PASSAGE À EXAMINER:
========================================

Le problème est plus qu'ancien, vous le savez, vous qui, dans votre excellent rapport, faites remonter le phénomène au XIXe siècle.
Depuis trente ans, seule la majorité à laquelle je m'honore d'appartenir a lancé des programmes de construction de places de prison. Les mesures que nous avons prises nous conduisent, sans doute trop lentement, mais sûrement, au résultat que vous souhaitez, à savoir une cellule pour chaque détenu.
Concernant le programme immobilier, je ne crois pas devoir rappeler à l'opposition que notre majorité a lancé un programme de construction et de rénovation sans précédent des prisons dans la loi d'orientation et de programmation pour la justice de 2002, que vous n'avez pas votée. Ce vaste mouvement de construction portera en 2012 à 63 000 places la capacité d'accueil du parc pénitentiaire français.
Ce n'est pas seulement un voeu pieu. En 2009 et 2010, pas moins de neuf établissements ont été ouverts. Le 19 janvier 2009, le centre de détention de Roanne a été inauguré par la garde des sceaux et le Premier ministre, c'est le premier établissement pénitentiaire réalisé selon les modalités du partenariat public-privé, et c'est notre majorité qui l'a réalisé. La réouverture de la maison centrale d'Arles, puis la mise en oeuvre de 445 places supplémentaires dans la dernière unité hospitalière sécurisée interrégionale et dans la première unité hospitalière spécialement aménagée, c'est grâce à notre majorité.
La création d'un contrôleur général des lieux de privation de liberté, notamment des établissements pénitentiaires, c'est encore à la majorité présidentielle qu'en revient l'initiative.
Sur les aménagements de peines et les alternatives à l'incarcération, vous n'avez pas non plus de leçon à nous donner. La systématisation des mesures d'aménagement des peines, à laquelle a particulièrement contribué le président de la commission des lois, Jean-Luc Warsmann, en 2004 puis en 2009, qui l'a votée ? Notre majorité. L'assignation à résidence grâce à la généralisation du bracelet électronique, qui l'a mise en place ? Notre majorité !

========================================

CONSIGNE DE TRAVAIL A: Selon le discours sur les prisons, quelle capacité d'accueil le parc pénitentiaire français doit-il atteindre en 2012 ?
CONSIGNE DE TRAVAIL B: Poursuivez le discours sur les prisons à partir de sa dernière phrase.

========================================

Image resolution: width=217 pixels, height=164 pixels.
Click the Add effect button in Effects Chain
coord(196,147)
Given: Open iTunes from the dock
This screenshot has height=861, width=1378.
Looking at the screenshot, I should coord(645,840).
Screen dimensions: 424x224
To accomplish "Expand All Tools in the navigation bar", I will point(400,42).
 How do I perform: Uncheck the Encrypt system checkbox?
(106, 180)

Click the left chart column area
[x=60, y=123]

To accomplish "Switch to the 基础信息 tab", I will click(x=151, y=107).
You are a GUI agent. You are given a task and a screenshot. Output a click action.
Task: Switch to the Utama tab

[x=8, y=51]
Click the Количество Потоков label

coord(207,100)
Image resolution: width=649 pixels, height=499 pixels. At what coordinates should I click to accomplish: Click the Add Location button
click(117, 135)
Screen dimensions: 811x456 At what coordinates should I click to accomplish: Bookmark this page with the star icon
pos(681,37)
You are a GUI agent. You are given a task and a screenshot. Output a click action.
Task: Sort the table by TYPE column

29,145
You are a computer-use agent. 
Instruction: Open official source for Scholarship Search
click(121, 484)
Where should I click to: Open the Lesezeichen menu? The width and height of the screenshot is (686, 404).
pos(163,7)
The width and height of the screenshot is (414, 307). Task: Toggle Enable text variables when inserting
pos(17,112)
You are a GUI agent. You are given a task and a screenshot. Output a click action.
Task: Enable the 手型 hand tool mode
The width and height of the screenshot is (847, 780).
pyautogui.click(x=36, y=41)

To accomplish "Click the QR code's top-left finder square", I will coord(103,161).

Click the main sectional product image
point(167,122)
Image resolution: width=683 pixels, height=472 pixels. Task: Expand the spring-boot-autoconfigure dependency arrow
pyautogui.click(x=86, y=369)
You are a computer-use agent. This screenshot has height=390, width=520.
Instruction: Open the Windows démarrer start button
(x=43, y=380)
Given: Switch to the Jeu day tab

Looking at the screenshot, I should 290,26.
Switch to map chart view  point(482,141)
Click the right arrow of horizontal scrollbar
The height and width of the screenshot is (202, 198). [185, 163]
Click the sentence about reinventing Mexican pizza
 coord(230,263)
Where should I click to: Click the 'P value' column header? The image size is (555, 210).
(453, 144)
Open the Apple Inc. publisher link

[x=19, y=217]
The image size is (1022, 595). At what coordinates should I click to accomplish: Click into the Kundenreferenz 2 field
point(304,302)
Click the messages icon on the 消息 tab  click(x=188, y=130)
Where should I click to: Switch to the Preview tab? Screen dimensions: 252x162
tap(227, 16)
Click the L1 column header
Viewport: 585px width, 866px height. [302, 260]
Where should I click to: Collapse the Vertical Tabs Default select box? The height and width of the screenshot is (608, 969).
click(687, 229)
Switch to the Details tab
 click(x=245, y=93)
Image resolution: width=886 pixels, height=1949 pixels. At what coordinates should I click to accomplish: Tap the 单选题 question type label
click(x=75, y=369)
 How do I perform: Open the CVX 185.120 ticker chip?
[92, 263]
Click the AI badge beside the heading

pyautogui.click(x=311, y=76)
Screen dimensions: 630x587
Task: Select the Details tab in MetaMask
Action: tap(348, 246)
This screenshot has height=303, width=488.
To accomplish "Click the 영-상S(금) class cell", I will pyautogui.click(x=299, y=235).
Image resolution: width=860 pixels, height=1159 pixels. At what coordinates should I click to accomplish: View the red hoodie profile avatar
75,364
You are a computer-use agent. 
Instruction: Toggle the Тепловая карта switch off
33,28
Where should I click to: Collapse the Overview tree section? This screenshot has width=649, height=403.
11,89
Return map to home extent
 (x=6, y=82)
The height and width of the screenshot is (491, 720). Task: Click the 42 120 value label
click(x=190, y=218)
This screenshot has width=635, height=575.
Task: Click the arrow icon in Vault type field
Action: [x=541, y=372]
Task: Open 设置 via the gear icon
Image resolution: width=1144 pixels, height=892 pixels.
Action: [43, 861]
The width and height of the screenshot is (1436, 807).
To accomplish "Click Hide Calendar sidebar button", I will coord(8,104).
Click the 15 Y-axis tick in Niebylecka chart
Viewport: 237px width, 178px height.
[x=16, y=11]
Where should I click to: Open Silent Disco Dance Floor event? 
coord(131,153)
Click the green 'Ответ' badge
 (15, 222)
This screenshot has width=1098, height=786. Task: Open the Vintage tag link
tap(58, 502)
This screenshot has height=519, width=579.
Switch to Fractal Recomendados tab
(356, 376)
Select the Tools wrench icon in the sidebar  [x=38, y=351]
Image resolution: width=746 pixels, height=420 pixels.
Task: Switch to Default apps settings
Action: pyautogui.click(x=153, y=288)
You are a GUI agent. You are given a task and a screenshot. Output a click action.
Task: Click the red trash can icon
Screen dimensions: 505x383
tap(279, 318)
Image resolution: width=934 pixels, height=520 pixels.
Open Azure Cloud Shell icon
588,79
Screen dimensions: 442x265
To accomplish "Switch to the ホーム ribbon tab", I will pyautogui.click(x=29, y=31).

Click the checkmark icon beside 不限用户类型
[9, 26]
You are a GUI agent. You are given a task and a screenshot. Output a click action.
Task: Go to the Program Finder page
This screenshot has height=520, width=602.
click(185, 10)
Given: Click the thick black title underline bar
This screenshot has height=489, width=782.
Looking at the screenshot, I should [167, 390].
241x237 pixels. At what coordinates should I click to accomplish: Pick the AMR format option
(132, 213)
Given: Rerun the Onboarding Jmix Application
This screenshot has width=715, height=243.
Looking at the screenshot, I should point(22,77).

========================================

RÉPONSE A: 63 000 places.

RÉPONSE B:
Même si, à court terme, cette politique volontariste peut encore paraître insuffisante, que propose l'opposition dans le texte que nous examinons ?
Ce que vous proposez, chers collègues, excusez du peu, c'est d'interdire la détention dans un établissement pénitentiaire au-delà du nombre de places disponibles et, pour ce faire, vous instaureriez un système de libération conditionnelle de droit pour tous les condamnés ayant purgé les deux tiers de leur peine. Mieux encore, l'admission d'un nouveau détenu pourrait conduire automatiquement à un aménagement de peine ou à un placement sous surveillance d'un détenu plus ancien, histoire de libérer la place.
Ce n'est pas sérieux ! Que reste-t-il de la notion de justice et de la chose jugée, si vous êtes capables de prétendre que, pour vider les prisons, tous les artifices sont possibles ? Ainsi, vous commettez une infraction grave et on ne vous incarcère pas parce que les prisons sont pleines. C'est aberrant. Ou encore : il n'y a pas de place, libérons le moins dangereux des deux, ou celui qui a commencé à purger sa peine en premier.
Comme l'a parfaitement démontré, lors de l'examen du texte en commission, notre collègue Philippe Houillon : « L'un rentre, donc l'autre sort : on ne peut pas raisonner de cette façon, sur la base de critères de sortie qui font penser aux critères de licenciement collectif et qui aboutissent à une loterie. »
Sous prétexte de vouloir vider les prisons, vous bafouez la justice et la Constitution, car il semble plus qu'évident que cette proposition de loi est inconstitutionnelle.
Elle est, en fait, profondément inégalitaire, car comment pourrait-on accepter qu'une peine de prison ne s'exécute pas de la même façon selon les différentes périodes de l'année, puisque chacun sait que les prisons connaissent un taux d'occupation variable l'hiver et l'été ? Comment pourrait-on accepter qu'une peine de prison ne s'exécute pas de la même façon selon la région où l'on habite ?
Alors oui, je n'hésite pas à dire que ces propositions ne sont pas tenables et qu'elles ne servent pas l'objectif recherché. Laissons l'excellente loi pénitentiaire de 2009 porter ses fruits et veillons à ce que l'administration pénitentiaire ait les moyens nécessaires à l'indispensable modernisation de nos lieux de privation de liberté.
Il nous faut en effet, concomitamment et impérativement, assurer l'effectivité de l'application des peines prononcées, et ce dans des conditions qui s'accordent avec le respect de la personne humaine. Votre texte, monsieur le rapporteur, ne répondant pas à ces critères, les députés du groupe UMP ne le voteront pas.